## THE PROBLEM
Wherever a picture appears, leave it out, and transcribe the rest of the records exactly.

(INPUT FOR THIS TASK begins)

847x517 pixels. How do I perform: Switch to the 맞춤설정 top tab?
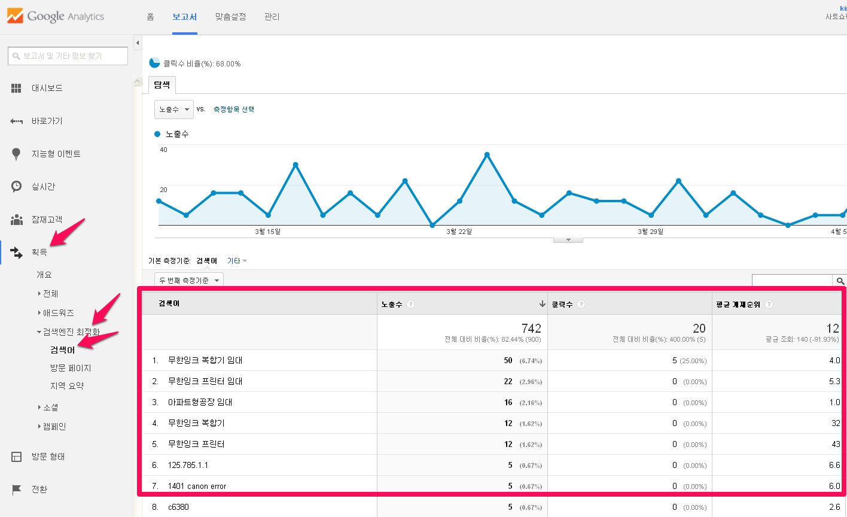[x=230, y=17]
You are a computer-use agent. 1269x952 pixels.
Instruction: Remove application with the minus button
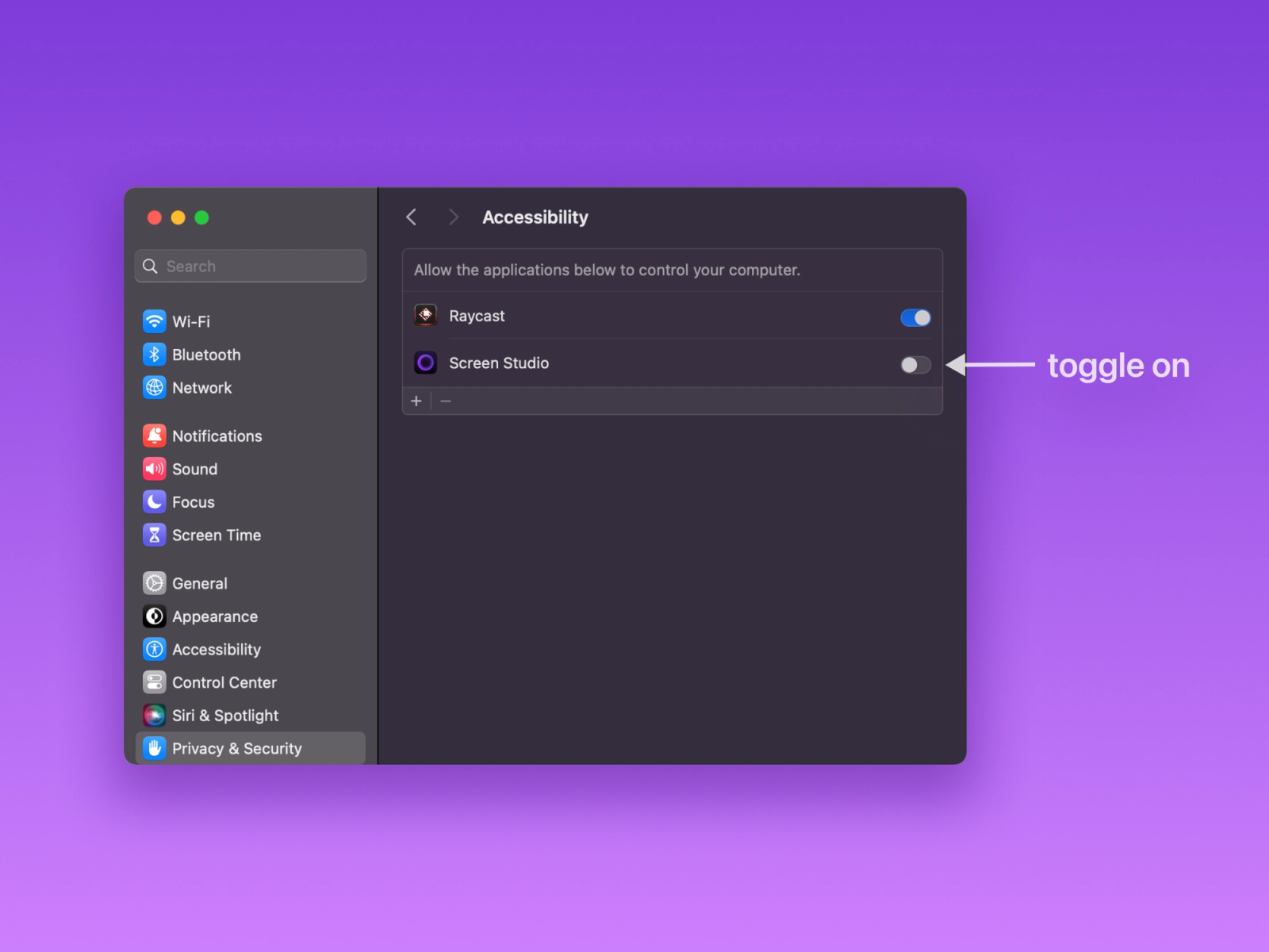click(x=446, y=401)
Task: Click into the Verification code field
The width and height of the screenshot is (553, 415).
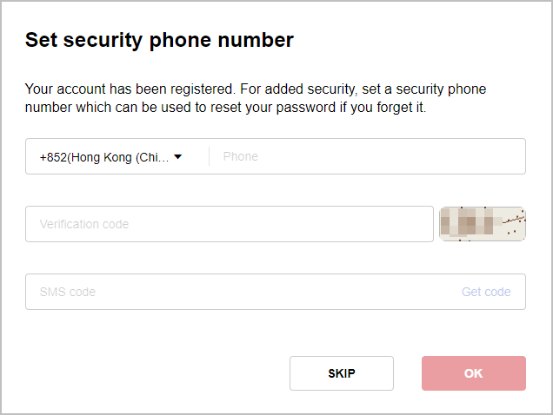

(INPUT FOR THIS TASK ends)

## OUTPUT FOR THIS EXERCISE
847x517 pixels. How do I perform: Switch to the 맞춤설정 top tab?
[x=230, y=17]
You are a computer-use agent. 1269x952 pixels.
Instruction: Remove application with the minus button
click(x=446, y=401)
Task: Click into the Verification code field
The width and height of the screenshot is (553, 415).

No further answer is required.